Glanville N T, Byers D M, Cook H W, Spence M W, Palmer F B
Atlantic Research Centre for Mental Retardation, Halifax, Canada.
Biochim Biophys Acta. 1989 Aug 8;1004(2):169-79. doi: 10.1016/0005-2760(89)90265-8.

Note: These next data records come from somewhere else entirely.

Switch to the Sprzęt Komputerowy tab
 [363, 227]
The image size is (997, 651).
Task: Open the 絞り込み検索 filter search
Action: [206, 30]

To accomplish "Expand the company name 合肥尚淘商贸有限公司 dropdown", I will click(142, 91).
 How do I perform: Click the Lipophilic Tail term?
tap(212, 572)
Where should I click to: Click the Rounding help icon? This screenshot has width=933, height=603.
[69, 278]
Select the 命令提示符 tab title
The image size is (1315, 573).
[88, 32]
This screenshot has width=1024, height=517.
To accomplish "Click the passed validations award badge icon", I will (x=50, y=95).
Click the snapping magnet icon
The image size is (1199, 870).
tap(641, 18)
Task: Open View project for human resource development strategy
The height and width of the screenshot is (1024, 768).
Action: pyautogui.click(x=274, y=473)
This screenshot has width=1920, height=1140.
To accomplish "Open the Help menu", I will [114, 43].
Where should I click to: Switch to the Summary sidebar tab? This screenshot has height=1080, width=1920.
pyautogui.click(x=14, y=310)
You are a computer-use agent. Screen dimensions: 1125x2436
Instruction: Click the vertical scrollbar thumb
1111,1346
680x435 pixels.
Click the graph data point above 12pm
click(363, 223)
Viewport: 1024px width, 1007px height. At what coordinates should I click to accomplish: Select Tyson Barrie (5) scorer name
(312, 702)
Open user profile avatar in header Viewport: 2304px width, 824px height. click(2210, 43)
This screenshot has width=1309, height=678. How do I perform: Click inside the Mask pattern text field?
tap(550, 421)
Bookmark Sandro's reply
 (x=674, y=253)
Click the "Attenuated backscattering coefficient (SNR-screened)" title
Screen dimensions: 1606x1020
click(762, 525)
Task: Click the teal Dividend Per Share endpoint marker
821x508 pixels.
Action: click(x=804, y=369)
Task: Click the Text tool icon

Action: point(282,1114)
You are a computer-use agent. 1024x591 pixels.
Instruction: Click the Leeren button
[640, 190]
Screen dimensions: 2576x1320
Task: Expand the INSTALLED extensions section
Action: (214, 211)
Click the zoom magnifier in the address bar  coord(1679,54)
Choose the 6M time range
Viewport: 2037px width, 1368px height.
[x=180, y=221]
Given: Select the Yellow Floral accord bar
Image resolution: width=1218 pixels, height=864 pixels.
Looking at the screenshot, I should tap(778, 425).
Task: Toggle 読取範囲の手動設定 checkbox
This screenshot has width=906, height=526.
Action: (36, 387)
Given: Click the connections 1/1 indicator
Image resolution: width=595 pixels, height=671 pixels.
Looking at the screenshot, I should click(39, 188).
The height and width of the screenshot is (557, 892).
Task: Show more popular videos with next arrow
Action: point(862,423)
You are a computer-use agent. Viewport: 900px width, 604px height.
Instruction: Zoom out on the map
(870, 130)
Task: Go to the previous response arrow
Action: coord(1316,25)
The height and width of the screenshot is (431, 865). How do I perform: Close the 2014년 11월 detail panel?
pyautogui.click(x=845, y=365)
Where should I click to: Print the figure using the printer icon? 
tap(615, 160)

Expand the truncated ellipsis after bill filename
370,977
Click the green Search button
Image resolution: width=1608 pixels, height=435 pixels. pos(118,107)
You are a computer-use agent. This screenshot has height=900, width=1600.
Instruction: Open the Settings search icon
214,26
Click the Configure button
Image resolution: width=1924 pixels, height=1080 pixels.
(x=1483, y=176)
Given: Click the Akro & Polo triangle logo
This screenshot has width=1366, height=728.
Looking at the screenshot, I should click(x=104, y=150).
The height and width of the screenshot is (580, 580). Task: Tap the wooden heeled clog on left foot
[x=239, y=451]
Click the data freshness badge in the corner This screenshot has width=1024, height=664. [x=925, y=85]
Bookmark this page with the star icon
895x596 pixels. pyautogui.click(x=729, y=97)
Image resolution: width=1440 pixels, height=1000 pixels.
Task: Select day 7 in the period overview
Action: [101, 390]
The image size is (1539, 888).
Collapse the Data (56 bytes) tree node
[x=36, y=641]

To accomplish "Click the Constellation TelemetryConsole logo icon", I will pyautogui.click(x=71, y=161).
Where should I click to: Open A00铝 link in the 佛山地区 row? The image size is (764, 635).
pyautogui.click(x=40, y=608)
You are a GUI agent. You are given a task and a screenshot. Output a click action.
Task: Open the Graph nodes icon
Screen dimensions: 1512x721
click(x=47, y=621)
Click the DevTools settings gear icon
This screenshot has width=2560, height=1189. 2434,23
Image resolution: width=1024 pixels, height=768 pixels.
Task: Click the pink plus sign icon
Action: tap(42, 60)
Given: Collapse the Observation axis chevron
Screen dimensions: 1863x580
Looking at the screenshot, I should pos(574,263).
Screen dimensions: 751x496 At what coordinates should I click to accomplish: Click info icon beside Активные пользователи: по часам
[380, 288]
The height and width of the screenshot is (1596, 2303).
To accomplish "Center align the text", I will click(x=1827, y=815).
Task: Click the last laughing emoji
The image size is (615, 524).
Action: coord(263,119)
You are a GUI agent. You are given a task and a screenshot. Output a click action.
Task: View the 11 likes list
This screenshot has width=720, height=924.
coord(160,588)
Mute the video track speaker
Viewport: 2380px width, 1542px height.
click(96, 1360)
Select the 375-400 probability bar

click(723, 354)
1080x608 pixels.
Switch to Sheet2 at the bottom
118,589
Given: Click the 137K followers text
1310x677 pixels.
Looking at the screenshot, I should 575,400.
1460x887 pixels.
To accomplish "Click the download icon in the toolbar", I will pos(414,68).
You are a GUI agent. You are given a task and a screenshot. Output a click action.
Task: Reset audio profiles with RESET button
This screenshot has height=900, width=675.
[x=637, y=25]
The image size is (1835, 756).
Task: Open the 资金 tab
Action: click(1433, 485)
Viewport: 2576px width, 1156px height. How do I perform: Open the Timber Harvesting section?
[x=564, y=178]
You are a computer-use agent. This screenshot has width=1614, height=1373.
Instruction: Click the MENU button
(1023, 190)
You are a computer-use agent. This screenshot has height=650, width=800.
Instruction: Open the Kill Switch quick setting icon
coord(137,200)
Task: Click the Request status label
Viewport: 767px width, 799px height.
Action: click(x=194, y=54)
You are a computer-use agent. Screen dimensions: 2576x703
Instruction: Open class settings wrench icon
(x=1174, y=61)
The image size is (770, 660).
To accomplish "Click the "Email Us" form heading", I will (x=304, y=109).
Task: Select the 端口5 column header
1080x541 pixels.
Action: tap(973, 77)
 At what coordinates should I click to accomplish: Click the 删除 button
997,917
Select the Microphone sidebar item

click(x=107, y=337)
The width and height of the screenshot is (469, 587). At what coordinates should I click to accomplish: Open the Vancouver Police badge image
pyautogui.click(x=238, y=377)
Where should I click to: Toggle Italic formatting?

Phosphoinositide and inositol metabolism was compared in glioma (C6), neuroblastoma (N1E-115) and neuroblastoma X glioma hybrid (NG 108-15) cells. All cell lines had similar proportions of phosphatidylinositol (PI), phosphatidylinositol 4-phosphate (PIP), and phosphatidylinositol 4,5-bisphosphate (PIP2). Neuroblastoma and hybrid cells had almost identical phospholipid and phosphoinositide compositions and similar activities for the enzymes metabolizing polyphosphoinositides (PI kinase, PIP phosphatase, PIP kinase, PIP2 phosphatase, PIP2 phosphodiesterase). Glioma cells differed by having greater proportions of ethanolamine plasmalogen and sphingomyelin, lower PIP kinase, 3-5-fold higher PIP phosphatase activity and 10-15-fold greater PIP2 phosphodiesterase activity. Higher PIP phosphatase and PIP2 diesterase activities appear to be characteristic of cells of glial origin, since similar activities were found in primary cultures of astroglia. Glioma cells also metabolize inositol differently. In pulse and pulse-chase experiments, glioma cells transported inositol into a much larger water-soluble intracellular pool and maintained a concentration gradient 30-times greater than neuroblastoma cells. Label in intracellular inositol was less than in phosphoinositides in neuroblastoma and exchanged rapidly with extracellular inositol. In glioma, labeling of intracellular inositol greatly exceeded that of phosphoinositides. As a consequence, radioactivity in prelabeled phosphoinositides could not be effectively chased from glioma cells by excess unlabeled inositol. Such differences between cells of neuronal and glial origin suggest different and possibly supportive roles for these two cell types in maintaining functions regulated through phosphoinositide-linked signalling systems in the central nervous system.
对胶质瘤(C6)、神经母细胞瘤(N1E - 115)和神经母细胞瘤X胶质瘤杂交瘤(NG 108 - 15)细胞中的磷酸肌醇和肌醇代谢进行了比较。所有细胞系中磷脂酰肌醇(PI)、磷脂酰肌醇4 - 磷酸(PIP)和磷脂酰肌醇4,5 - 二磷酸(PIP2)的比例相似。神经母细胞瘤和杂交瘤细胞具有几乎相同的磷脂和磷酸肌醇组成,以及代谢多磷酸肌醇的酶(PI激酶、PIP磷酸酶、PIP激酶、PIP2磷酸酶、PIP2磷酸二酯酶)的相似活性。胶质瘤细胞的不同之处在于乙醇胺缩醛磷脂和鞘磷脂的比例更高,PIP激酶较低,PIP磷酸酶活性高3 - 5倍,PIP2磷酸二酯酶活性高10 - 15倍。较高的PIP磷酸酶和PIP2二酯酶活性似乎是神经胶质起源细胞的特征,因为在星形胶质细胞的原代培养物中也发现了类似的活性。胶质瘤细胞对肌醇的代谢也不同。在脉冲和脉冲追踪实验中,胶质瘤细胞将肌醇转运到一个大得多的水溶性细胞内池中,并维持比神经母细胞瘤细胞大30倍的浓度梯度。神经母细胞瘤细胞内肌醇的标记量少于磷酸肌醇中的标记量,并且能与细胞外肌醇快速交换。在胶质瘤中,细胞内肌醇的标记量大大超过磷酸肌醇中的标记量。因此,过量的未标记肌醇无法有效地从胶质瘤细胞中追踪预先标记的磷酸肌醇中的放射性。神经源性和胶质源性细胞之间的这种差异表明这两种细胞类型在维持通过中枢神经系统中磷酸肌醇连接信号系统调节的功能方面具有不同且可能相互支持的作用。